“Talking Back: The Genius of bell hooks” symposium to celebrate, honor legacy of influential Black feminist scholar
February 11, 2022
One of Black feminism’s most prolific and influential scholars, bell hooks, née Gloria Jean Watkins, died Dec. 15, 2021 at the age of 69. To celebrate her life and honor her legacy, Dr. Régine Jean-Charles, the Dean’s Professor of Culture and Social Justice and the director of Northeastern’s Africana Studies Program, organized a symposium Feb. 11 with panelists from across the greater Boston area.
“I think in our community of Black feminist scholars especially, [bell hooks’] death was just really a shock and really sad, especially in a year that already had so much loss,” said Jean-Charles, a professor of Africana Studies and Women’s, Gender and Sexuality Studies. “I’m the type of person who, if I can channel my grief into an action, it makes me feel so much better. … Because of my role at Northeastern as the director of Africana Studies, I had resources available to me to be able to pull something off, and I have a great team that is really good at handling logistics and planning events.”
Over her lifetime, hooks published nearly 40 books, including both scholarly works and poetry collections. Her lowercase pen name both honors her great-grandmother, Bell Blair Hooks, and encourages readers to focus on her writing, instead of her as an author. This writing explored a broad range of topics such as feminism and gender identity, environmental racism and teaching philosophies, as well as the intersection of these issues and more.
Academics in these fields and beyond have been influenced by her work for decades, with her writing inspiring new studies and impacting the way these subjects are taught.
“I was first introduced to bell hooks’ work when I was coming from my undergraduate to graduate experience, so I was kind of growing into Africana Studies and feminist studies, and I was also teaching,” said Dr. Melissa Pearson, Northeastern’s director of Student Diversity and Success and an associate teaching professor in the English department. “Not only was I leaning into my Black feminist power, but I was also leaning into what my teaching would mean. It was very significant because I tapped into her theory about liberatory education, and that has been a guiding part of all that I do in teaching.”
One series of books by hooks, which includes “Teaching to Transgress,” “Teaching Critical Thinking” and “Teaching Community,” explores her personal teaching philosophies and how students of all ages and identities can be engaged and encouraged in the classroom. “The classroom remains the most radical space of possibility in the academy,” she wrote in “Teaching to Transgress.”
“It’s not enough that we just teach students to toe the line or do this work in the interest of institutions, but that they do it for their own liberatory purposes,” Pearson said. “That’s something that I have used as a mantle in my teaching philosophy and my personal philosophy about how I want to go after the things that matter to me. [hooks] is a big influence in both my development and my continued work.”

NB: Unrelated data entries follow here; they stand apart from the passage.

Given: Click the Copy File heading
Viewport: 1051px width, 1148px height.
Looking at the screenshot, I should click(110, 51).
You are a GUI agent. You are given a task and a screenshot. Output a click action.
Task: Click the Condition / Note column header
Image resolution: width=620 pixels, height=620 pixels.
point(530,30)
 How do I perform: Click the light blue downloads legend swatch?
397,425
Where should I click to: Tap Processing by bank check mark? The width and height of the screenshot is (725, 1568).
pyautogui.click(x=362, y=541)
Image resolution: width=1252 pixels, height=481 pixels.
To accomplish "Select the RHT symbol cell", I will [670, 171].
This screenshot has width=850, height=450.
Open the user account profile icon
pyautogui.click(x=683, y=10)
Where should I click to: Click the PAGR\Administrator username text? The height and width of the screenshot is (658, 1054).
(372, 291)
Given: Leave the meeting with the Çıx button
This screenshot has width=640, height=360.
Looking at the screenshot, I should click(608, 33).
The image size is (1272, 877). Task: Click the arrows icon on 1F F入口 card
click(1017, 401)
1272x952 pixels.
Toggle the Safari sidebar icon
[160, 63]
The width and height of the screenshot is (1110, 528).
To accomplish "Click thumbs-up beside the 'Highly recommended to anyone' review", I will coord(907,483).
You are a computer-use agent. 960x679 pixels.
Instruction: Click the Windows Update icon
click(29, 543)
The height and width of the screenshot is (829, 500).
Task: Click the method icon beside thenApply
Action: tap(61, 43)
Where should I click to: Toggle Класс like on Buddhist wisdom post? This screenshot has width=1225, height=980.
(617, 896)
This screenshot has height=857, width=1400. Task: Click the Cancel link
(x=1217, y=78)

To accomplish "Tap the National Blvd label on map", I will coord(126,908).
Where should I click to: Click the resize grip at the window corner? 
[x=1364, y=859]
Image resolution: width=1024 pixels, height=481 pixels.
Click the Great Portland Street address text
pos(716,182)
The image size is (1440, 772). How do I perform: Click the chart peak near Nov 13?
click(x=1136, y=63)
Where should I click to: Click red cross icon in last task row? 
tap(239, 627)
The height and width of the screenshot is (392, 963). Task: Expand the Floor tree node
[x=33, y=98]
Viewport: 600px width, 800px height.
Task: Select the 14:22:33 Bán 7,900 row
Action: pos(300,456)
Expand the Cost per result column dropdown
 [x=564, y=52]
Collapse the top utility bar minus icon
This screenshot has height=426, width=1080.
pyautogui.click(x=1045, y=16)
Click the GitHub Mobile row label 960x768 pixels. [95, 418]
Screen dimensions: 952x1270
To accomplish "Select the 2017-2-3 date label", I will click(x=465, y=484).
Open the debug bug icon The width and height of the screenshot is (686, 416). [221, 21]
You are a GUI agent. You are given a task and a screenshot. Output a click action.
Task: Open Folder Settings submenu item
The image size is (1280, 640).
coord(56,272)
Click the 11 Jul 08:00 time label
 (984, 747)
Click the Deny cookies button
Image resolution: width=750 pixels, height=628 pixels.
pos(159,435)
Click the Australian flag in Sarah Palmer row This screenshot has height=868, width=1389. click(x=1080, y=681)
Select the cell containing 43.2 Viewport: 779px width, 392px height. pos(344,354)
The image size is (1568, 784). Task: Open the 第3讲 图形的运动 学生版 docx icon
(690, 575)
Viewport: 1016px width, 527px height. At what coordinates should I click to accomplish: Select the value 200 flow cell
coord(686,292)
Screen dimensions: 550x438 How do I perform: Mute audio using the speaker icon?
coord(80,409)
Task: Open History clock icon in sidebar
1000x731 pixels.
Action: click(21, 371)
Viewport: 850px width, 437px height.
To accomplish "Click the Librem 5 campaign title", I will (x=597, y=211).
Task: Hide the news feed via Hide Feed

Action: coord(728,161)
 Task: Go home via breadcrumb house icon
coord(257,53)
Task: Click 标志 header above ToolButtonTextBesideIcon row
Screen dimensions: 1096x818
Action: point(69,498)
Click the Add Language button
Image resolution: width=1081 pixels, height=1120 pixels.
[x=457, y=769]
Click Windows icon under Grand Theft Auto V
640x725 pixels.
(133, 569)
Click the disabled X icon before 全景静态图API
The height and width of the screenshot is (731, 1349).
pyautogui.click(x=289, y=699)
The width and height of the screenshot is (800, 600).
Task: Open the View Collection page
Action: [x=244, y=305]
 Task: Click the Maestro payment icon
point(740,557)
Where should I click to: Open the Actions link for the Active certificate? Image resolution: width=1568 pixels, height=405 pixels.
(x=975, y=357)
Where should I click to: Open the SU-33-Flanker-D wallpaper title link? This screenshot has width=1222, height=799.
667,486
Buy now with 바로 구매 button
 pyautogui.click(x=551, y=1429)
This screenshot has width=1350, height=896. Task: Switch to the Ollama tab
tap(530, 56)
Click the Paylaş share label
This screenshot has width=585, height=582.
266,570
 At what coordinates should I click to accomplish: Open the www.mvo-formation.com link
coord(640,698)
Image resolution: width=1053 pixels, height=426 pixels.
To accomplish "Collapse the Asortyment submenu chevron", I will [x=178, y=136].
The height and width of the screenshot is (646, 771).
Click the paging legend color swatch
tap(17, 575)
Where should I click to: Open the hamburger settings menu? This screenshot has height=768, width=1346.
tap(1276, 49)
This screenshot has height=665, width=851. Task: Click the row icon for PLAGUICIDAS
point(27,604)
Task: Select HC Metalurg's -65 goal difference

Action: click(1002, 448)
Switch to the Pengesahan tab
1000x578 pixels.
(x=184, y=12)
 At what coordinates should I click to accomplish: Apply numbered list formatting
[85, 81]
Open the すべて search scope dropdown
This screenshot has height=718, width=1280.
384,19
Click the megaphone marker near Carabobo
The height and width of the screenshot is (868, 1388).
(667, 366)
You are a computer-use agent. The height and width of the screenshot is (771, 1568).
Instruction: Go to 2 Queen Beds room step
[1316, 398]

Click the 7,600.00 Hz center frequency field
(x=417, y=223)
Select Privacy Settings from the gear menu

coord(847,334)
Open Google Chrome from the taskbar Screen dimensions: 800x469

Much of hooks’ writing centers around not just Black feminism, from an academic lens and from her personal perspective and experiences, but also around the formation of loving communities and the healing power of self-actualization. Her book “Sisters of the Yam” is one such work.
“I think for me, ‘Sisters of the Yam’ as a book, as a way of life, as an understanding, and I think really as a spiritual guide,” said Grace Assogba, a senior at Boston College majoring in international studies. “She talks about, at the end of it, that this is about spiritual solidarity, the purpose of this writing was to add to a growing body of literature that helps enable us to value ourselves and also understanding how do I value myself within that context of selective healing when there is much normalized violence of society?”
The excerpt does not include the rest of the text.